(TASK STATEMENT):
Skip the pictures and restate, word for word, the lines from the one containing "This screenshot has height=477, width=857." to the end of the data below.

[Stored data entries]
☆ ☆ ☆ ☆ ☆ ☆ ☆

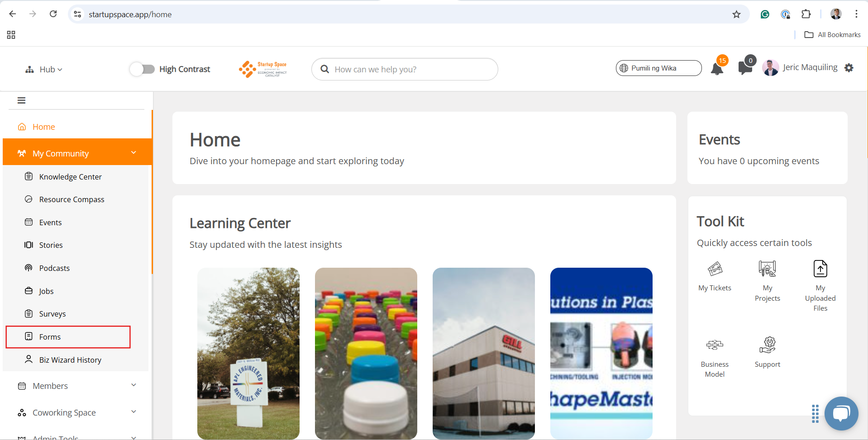View notifications bell with 15 badge
Viewport: 868px width, 440px height.
717,69
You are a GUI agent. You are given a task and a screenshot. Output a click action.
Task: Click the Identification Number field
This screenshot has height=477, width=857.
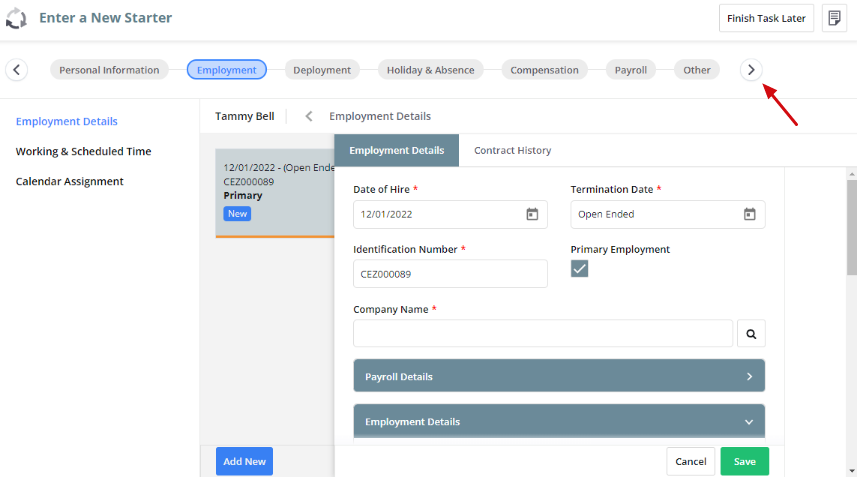(x=450, y=274)
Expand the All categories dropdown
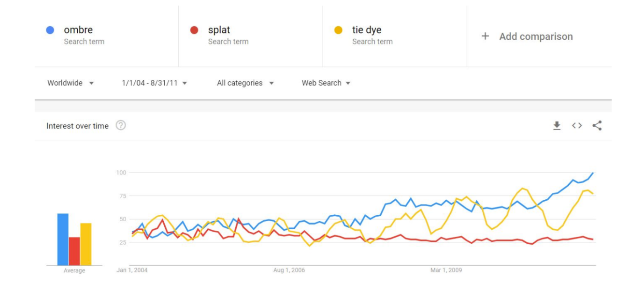644x282 pixels. [245, 83]
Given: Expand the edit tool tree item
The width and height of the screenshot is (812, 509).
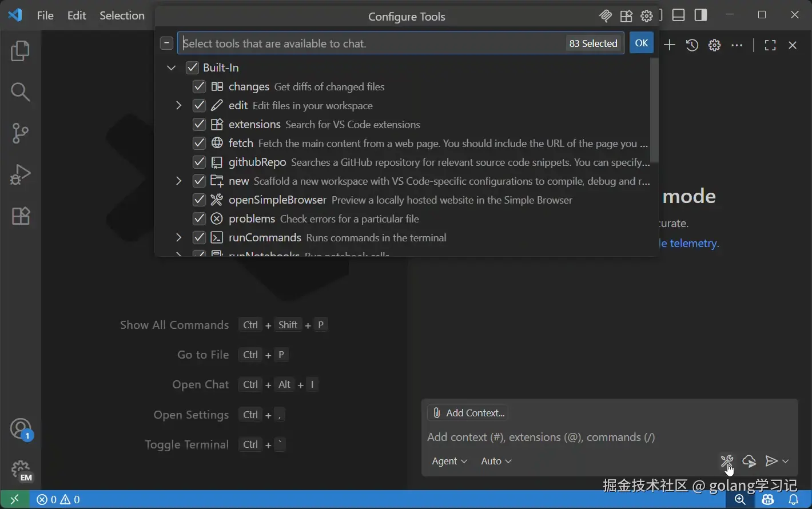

☆ ☆ ☆ ☆ ☆ ☆ ☆

(EXERCISE OUTPUT):
This screenshot has height=477, width=857.
(x=450, y=274)
Expand the All categories dropdown
644x282 pixels. [245, 83]
Given: Expand the edit tool tree item
The width and height of the screenshot is (812, 509).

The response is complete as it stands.